Ruang Lingkup Hukum Keluarga

Ruang Lingkup Hukum Keluarga
Ruang Lingkup Hukum Keluarga | Image Source: media.istockphoto.com

Sementara itu, ruang lingkup dari hukum keluarga antara lain:

1. Otoritas Orang Tua

Anak harus tunduk pada orang tuanya hingga usia mereka cukup atau sampai menikah. Kewenangan orang tua tersebut dimulai atau berlaku saat kelahiran anak (anak lahir lewat perkawinan yang sah).

Maka dari itu, kekuasaan orang tua yaitu kekuasaan yang dijalankan ayah maupun ibu selama masih terikat dalam perkawinan terhadap anaknya yang masih belum dewasa, begitu bunyi pasal 299. Sementara itu, pada Pasal 300 dijelaskan bahwa tanggung jawab dari orang tua lazimnya diberikan pada ayah.

• [Informasi yang Diberikan]
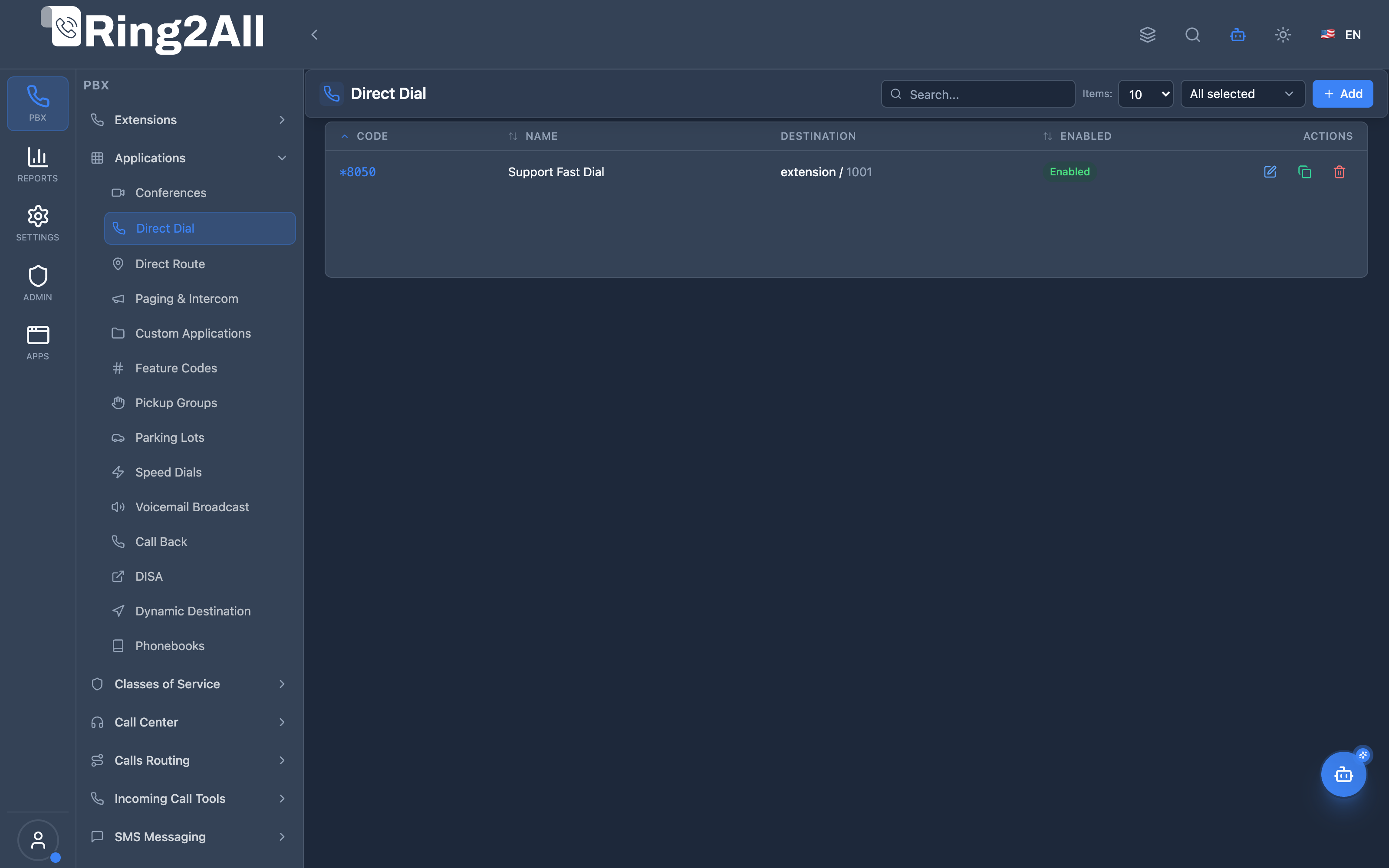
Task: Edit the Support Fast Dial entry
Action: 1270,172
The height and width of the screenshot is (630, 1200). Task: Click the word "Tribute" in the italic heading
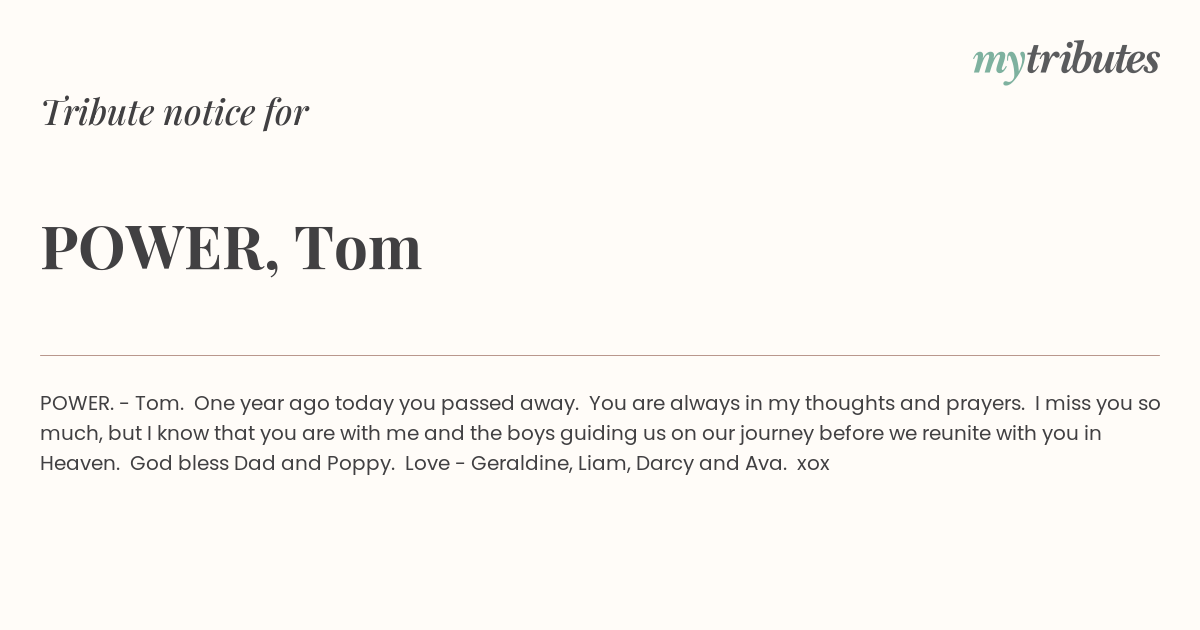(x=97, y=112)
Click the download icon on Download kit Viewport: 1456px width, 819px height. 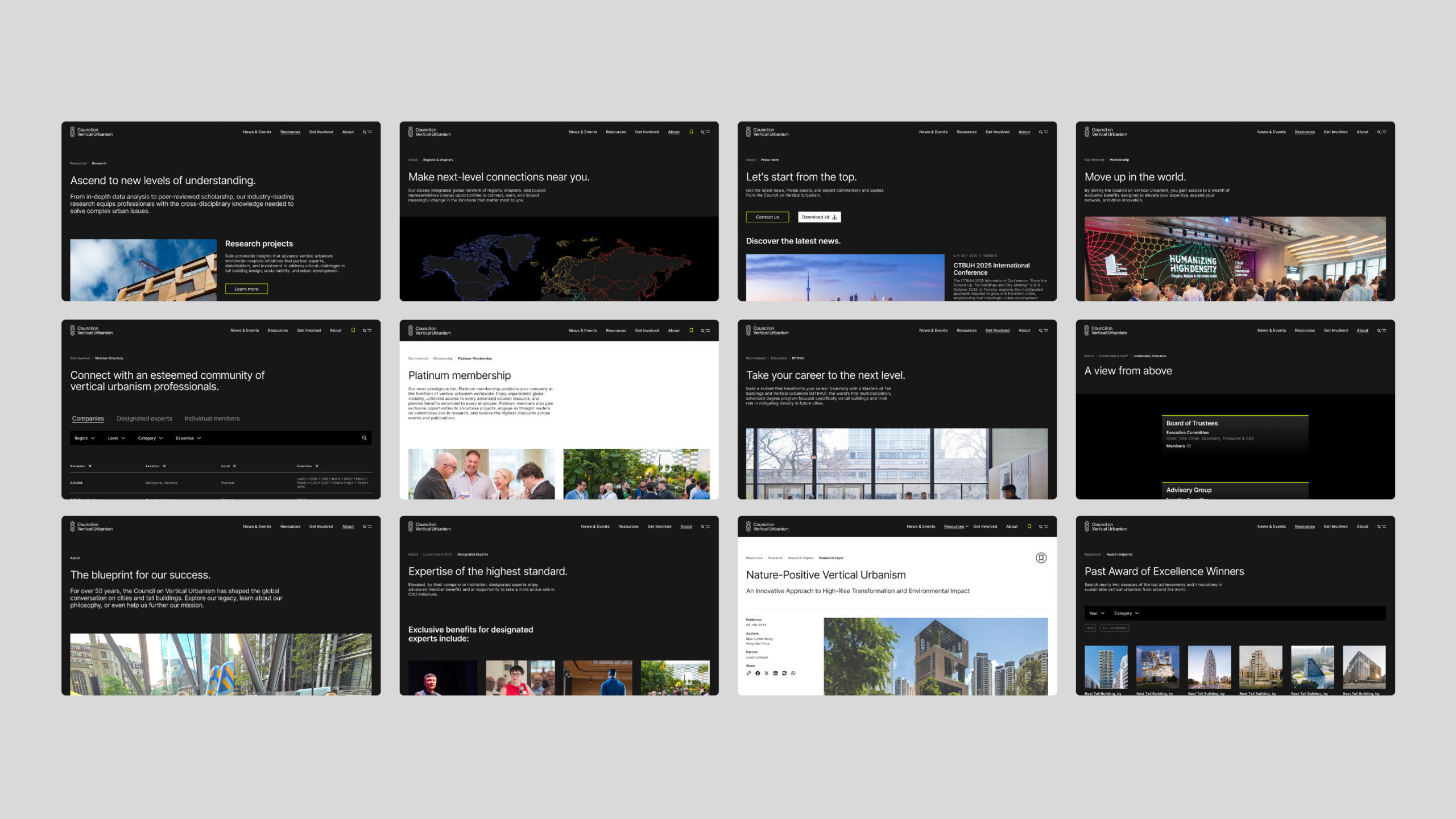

• [Daftar Tugas]
1) Terjemahkan kalimat "Anak harus tunduk pada orang tuanya hingga usia mereka cukup atau sampai menikah." dari kutipan tentang hukum keluarga ke dalam bahasa Inggris.
2) Lanjutkan kutipan tentang ruang lingkup hukum keluarga, dimulai sesudah kalimat terakhirnya.
Entri-entri tersebut tidak dipakai dalam pengerjaan ini.

• [Hasil Latihan]
1) Children must obey their parents until they are old enough or until they marry.

2)
2. Putusnya Perkawinan

Ruang lingkup hukum keluarga yang kedua yaitu putusnya perkawinan. Maksudnya, putusan hubungan keluarga yang terjadi antara suami dan istri melalui ikrar yang memang menjadi kewenangan pihak suami. Ikrar yang dimaksud adalah talak yang dijatuhkan ke istri.

Ketika suami menjatuhkan talak, otomatis putuslah hubungan suami-istri di antara keduanya. Ketika suami menjatuhkan talak sebanyak 1 maupun 2 kali, suami tersebut masih mempunyai hak untuk kembali atau rujuk dengan istrinya.

Akan tetapi, ketika talak yang dijatuhkan sebanyak 3 kali maka suami tersebut tidak berhak atau bahkan dilarang untuk rujuk dengan istrinya. Lalu, ketika mantan istrinya menikah dengan laki-laki lain kemudian cerai tanpa ada unsur paksaan atau niat untuk kembali dengan suami pertama, maka suami yang pertama dibolehkan untuk rujuk.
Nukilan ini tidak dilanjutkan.